Palmyra (Siria), la ciudad de la reina Zenobia


El declinar de Petra por el agotamiento de sus reservas de agua, motivó que el imperio nabateo se fuera trasladando a tierras ubicadas mas al norte, determinando que Palmyra se convirtiera en la cuidad refugio de las rutas y periplos de las caravanas. Ubicada en medio del desierto sirio, en el mayor de los oasis existentes al sur del mítico río Éufrates, lugar idóneo para el intercambio de mercancías. Allí las caravanas que partían de la India, China y Persia cargadas con sedas, especias e incienso debían parar allí obligadamente si no querían morir sedientas; los comerciantes que traían desde Egipto y Fenicia lanas, vinos o pescados, también estaban forzados a pasar por ella para reponer, abastecerse e intercambiar productos en la ciudad. La creación de impuestos por el aprovisionamiento de agua, el paso por la ciudad y la utilización de sus servicios, la convirtieron en la ciudad más próspera en su tiempo de todo el Oriente Medio.


Una gran estela monolítica del año 137 d.C. «la Tarifa» nos da idea de los costes de sus recursos, contiene inscripciones que detallan las tasas a aplicar a las caravanas. Marca en denarios las comisiones a cobrar por cada compra o venta de esclavos, púrpura, sal, perfumes y otras mercancías, así como el precio del agua que era la partida más importante, debido al gran número de camellos o dromedarios con los que las caravanas contaban, superando estos el millar en muchas de las ocasiones; esta estela regula incluso hasta el oficio de la prostitución.
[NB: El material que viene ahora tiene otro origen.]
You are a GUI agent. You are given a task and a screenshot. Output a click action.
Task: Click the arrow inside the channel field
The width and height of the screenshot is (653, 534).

En el año 64 a.C. el imperio romano se extiende por el Próximo Oriente y Siria es convertida en Provincia Romana, Tadmor (ciudad de los dátiles) es latinizado su nombre con el de Palmyra (lugar de las palmeras). Durante algo mas de 300 años sus reyes son súbditos del “Imperio”, desarrollando el comercio y la prosperidad de la ciudad, pero una vez mas una mujer se convierte en protagonista de la historia, corre el año 267 de nuestra era, Odenato rey por entonces de Palmyra es asesinado presuntamente por su esposa Zenobia y ésta accede al trono.


Así misma se nombraba descendiente de Cleopatra. Hermosa, hábil, cortesana, culta, inteligente y ambiciosa, se rebela contra el imperio de Roma y derrota a su ejército hasta crear su propio imperio que ocupó todo el Asia Menor, llegando sus dominios hasta Egipto.


Con una fuerte personalidad que era su mayor atractivo, arrogante, valiente, guerrera, conquistadora y gobernante; rasgos insólitos para una mujer de aquel tiempo, pero también tolerante con la pluralidad de las creencias religiosas. Sabía hablar todas las lenguas que entonces existían en Oriente y se rodeó de los personajes mas eruditos de su entorno, como el filósofo ateniense Dionisio Longino al que nombró consejero personal y Pablo de Samosata, teólogo y obispo de Antioquia, defensor del acercamiento de posiciones entre cristianismo y paganismo, contando entre los discípulos de este a Arrio fundador del arrianismo, doctrina cristiana muy arraigada en nuestro país en tiempos de los reinos Godos.

Poco duró a nuestra admirada e insurgente reina la independencia y el resurgir de su reino, en el 272 el “imperio” representado por Aureliano concentró un poderoso ejército derrotando a Zenobia, fue hecha presa y trasladada a Roma, donde fue exhibida públicamente en un desfile triunfal para el emperador Aureliano, encadenada con argollas de oro, aunque éste,impresionado por sus cualidades, incluida su enorme belleza, la liberó dejándole pasar el resto de su vida en una villa de la actual Tívoli.

Durante el siglo VII, Palmyra fue tomada por los árabes, un terremoto la convirtió en escombros completamente en el siglo XI, permaneciendo guardada y protegida bajo las arenas del desierto, hasta que a principios del siglo XX comenzó a ser redescubierta y excavada.